We have been told that contact lens wearers have a greater risk of transmission in a splash-incident than non-contact lens wearers, given that the  contact lens wearer’s cornea may have small irritations, inflammatory reactions and stromal or epithelial thinning.

I kind of just accepted it as truth, but my optometrist had never heard of this theory before. A literature search did not reveal any studies on the matter either. The most I got was that individuals wearing contact lenses at the time of the splash incident should keep the lens in the eye while rinsing it, as it acts as an additional barrier.

Now I am wondering: is this just an urban legend passed from one student to the other? The optometrist said that he would ask around. Does anyone here have any idea?


  1. Wow that is very alarming!!! Thanks for the 411

  2. KokkieH says:

    I would think the issue is rather that if you’re wearing glasses there’s a smaller risk of fluids actually touching your eye as they cover the whole eye. Lenses only cover the cornea, but not the rest of the exposed eyeball, so the exposure risk is greater. But someone wearing neither obviously have the greatest risk, as there’s no physical barrier protecting the eye.

    I always knew poor eyesight had a use 😉

  3. crankygiraffe says:

    Interesting! I’ve never heard of that. In fact, I just started wearing contacts because I was getting tired of my glasses getting dirty, having to wear shields over top of glasses, and I hated how they always fogged up in the OR. I sure hope that it is just an urban legend!!!

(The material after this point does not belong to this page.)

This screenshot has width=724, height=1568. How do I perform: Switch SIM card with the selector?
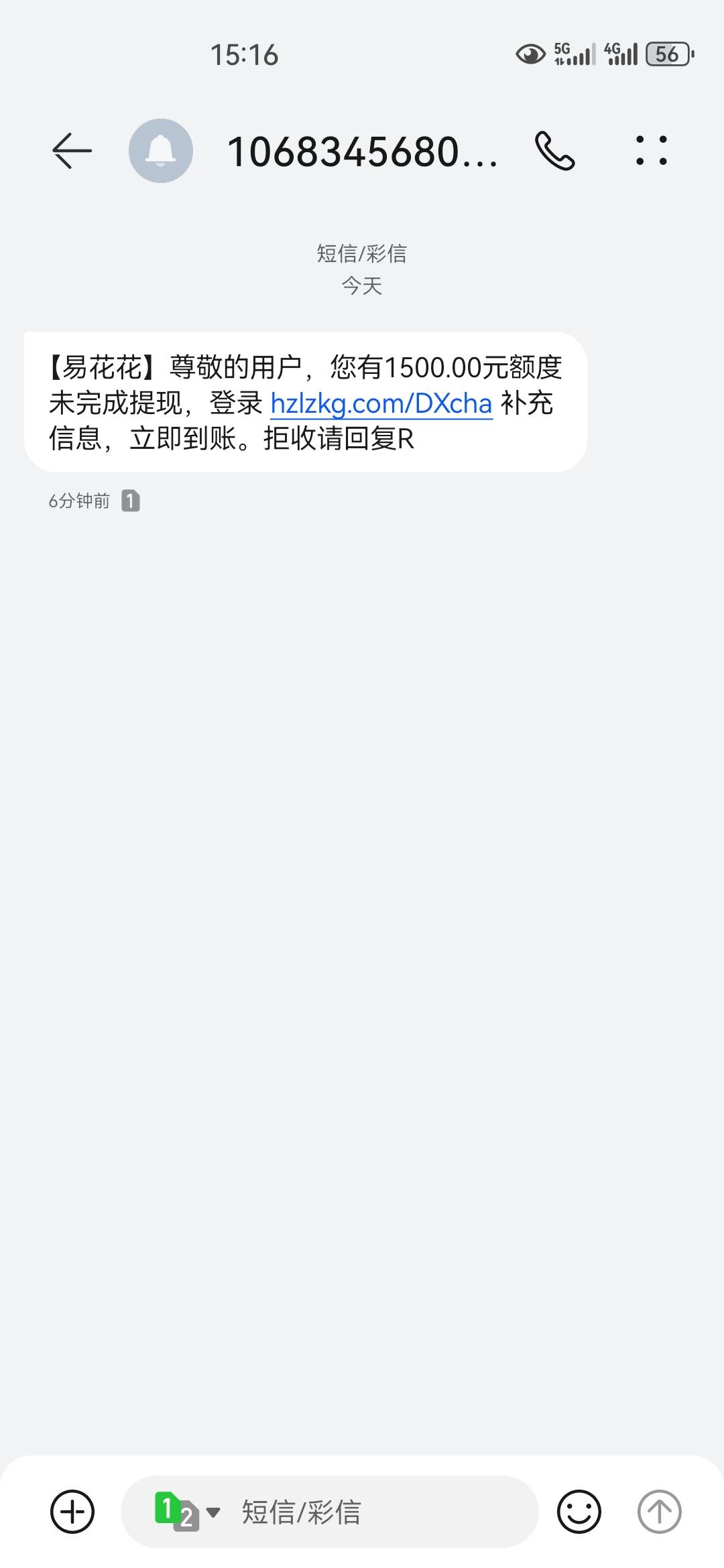coord(187,1512)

    1. I have the same issue with glasses – I also have a strong astigmatism so if my glasses get bumped a little and I’m scrubbed in it’s a rather big problem! Contacts are way nice, except when you have a long shift and they get a little tired… I’ll let you know if I hear anything of substance!

  4. TrishaDM says:

    I have heard something similar, not just with things like HIV transmission, but also chemicals and things. I am not sure how much of it was lens irritation increasing risk versus the fact that glasses act as a shield and also that the lenses may keep the splattered material nearer the eye than if you have contacts in place. I have no clue how much is myth and how much is based on theories or cases.
    I have never worn contacts, so I never really looked into it.

    1. Okay – maybe if I search for chemicals instead of blood products I’ll get more info. Thanks!

  5. Renate says:

    I seriously had a fangirl moment when I saw you had commented on my blog. (Insert sheepish smile here…)

    I have to say, I haven’t heard of contact lenses increasing risk of transmission. I would agree with the above posters that glasses decrease the risk of splatter into the eyes, but I think that’s about as far as it goes…?

    Good luck with Nano!

    1. That’s so sweet! Have I really not commented on on your blog before??
      Thanks for popping by – NaNo seems to be going okaaaay… Good luck to you too!